Exercise prompt
Each line below containing the word "computer" needs to be shown.

Data for the task
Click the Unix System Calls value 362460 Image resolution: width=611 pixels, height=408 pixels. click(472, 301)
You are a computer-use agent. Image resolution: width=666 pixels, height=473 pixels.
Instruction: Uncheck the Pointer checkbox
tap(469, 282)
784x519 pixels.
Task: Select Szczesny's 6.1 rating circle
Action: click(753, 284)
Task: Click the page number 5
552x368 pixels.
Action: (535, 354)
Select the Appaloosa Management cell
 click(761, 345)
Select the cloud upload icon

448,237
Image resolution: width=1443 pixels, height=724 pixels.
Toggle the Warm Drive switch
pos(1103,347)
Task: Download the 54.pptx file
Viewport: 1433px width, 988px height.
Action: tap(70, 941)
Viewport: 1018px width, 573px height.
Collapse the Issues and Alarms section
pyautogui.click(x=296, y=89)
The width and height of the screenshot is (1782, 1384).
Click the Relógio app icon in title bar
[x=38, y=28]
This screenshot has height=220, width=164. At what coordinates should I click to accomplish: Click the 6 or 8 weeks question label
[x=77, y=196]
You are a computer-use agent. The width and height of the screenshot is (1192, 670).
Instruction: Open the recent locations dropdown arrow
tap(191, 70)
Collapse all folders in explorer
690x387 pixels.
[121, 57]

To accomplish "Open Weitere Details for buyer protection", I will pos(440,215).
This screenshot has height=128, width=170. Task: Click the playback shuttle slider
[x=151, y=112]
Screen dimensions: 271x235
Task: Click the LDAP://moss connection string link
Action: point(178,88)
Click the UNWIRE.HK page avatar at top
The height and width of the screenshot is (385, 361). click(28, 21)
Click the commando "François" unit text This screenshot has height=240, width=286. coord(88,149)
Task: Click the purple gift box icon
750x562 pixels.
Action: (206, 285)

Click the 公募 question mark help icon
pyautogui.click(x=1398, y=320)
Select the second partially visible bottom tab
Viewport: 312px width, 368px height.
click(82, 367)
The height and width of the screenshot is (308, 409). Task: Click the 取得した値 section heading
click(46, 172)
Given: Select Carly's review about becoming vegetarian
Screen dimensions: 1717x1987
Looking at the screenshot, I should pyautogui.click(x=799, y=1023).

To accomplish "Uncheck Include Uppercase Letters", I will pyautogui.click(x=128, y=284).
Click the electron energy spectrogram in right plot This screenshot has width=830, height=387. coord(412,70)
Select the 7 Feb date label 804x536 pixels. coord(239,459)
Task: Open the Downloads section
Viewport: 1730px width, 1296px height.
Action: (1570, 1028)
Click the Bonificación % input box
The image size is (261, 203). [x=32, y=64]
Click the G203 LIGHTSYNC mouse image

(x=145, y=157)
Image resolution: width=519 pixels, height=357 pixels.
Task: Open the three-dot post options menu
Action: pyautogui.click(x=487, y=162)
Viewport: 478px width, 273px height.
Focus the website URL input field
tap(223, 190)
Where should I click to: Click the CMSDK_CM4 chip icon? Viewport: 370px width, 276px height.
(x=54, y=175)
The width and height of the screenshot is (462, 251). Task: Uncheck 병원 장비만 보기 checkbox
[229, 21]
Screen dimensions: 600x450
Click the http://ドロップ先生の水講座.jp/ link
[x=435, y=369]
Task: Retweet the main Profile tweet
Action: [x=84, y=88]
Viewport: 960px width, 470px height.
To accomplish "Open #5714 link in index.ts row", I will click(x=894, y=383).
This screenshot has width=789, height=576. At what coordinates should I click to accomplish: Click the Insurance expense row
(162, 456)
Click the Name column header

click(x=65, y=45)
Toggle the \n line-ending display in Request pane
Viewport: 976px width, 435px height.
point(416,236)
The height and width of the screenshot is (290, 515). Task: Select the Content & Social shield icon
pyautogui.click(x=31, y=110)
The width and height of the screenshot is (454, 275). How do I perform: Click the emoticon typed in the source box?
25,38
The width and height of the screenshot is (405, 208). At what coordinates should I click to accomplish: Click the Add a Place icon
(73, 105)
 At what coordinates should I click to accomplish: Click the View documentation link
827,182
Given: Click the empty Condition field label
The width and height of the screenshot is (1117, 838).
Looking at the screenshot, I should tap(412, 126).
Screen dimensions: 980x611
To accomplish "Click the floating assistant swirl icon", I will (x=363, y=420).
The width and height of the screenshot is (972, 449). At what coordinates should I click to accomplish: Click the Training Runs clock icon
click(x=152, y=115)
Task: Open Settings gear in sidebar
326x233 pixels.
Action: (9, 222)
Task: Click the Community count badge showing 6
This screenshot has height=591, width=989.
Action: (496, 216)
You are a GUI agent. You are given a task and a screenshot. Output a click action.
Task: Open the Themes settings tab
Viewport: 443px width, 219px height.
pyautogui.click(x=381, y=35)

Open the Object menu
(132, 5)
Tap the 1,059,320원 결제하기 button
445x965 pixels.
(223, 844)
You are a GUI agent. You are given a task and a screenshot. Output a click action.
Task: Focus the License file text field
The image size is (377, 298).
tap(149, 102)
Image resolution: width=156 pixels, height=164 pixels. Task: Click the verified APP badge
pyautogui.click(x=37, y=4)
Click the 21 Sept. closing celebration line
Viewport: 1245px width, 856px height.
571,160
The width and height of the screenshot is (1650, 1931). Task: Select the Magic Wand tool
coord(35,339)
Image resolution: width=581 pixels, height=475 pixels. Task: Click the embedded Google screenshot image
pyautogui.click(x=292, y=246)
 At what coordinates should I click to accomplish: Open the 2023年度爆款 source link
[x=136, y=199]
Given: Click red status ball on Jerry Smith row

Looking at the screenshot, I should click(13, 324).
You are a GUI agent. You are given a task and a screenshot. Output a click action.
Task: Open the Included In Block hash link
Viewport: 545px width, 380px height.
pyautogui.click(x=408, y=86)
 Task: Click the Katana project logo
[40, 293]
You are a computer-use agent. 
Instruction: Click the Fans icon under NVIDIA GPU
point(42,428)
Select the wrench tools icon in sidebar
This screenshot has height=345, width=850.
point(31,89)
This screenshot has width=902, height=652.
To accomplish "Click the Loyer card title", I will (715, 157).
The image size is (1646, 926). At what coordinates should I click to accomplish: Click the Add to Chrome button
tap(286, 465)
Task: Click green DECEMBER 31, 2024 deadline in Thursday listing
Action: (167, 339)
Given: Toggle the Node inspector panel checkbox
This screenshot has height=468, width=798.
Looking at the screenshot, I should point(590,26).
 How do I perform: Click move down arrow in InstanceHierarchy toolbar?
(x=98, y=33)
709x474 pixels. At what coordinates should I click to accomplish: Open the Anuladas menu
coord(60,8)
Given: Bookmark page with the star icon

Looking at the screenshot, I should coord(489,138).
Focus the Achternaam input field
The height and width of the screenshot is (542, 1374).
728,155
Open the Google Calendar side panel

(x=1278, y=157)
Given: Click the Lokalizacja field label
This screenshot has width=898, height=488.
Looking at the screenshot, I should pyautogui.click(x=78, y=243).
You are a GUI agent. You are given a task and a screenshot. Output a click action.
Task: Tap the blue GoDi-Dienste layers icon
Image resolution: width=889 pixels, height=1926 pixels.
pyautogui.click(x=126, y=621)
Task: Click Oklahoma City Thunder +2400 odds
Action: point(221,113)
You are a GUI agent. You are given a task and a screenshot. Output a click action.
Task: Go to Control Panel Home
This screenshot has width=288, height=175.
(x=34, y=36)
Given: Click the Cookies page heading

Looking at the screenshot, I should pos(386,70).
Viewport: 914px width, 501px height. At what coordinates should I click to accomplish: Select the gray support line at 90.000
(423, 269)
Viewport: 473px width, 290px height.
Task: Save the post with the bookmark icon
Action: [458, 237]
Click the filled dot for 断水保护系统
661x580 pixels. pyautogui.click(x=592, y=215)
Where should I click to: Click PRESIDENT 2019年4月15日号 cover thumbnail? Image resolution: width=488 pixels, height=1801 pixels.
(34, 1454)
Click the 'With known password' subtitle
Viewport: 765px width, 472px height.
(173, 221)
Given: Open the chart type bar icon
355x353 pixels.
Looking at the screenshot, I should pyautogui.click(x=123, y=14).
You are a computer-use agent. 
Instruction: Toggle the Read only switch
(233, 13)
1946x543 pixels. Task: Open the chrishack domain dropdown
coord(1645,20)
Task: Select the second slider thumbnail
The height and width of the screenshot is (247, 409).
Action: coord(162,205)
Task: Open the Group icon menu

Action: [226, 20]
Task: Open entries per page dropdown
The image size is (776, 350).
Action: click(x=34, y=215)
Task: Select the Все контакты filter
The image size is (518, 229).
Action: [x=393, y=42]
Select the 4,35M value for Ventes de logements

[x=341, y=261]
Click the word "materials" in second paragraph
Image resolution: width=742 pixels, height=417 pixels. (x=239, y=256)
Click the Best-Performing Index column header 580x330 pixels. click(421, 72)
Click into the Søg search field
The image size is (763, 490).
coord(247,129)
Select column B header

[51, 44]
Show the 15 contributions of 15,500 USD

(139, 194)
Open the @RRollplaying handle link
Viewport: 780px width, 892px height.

Solution below
You are a computer-use agent. Image resolution: width=666 pixels, height=473 pixels.
You are a computer-use agent. The width and height of the screenshot is (1192, 670).
You are a computer-use agent. 
You are a computer-use agent. 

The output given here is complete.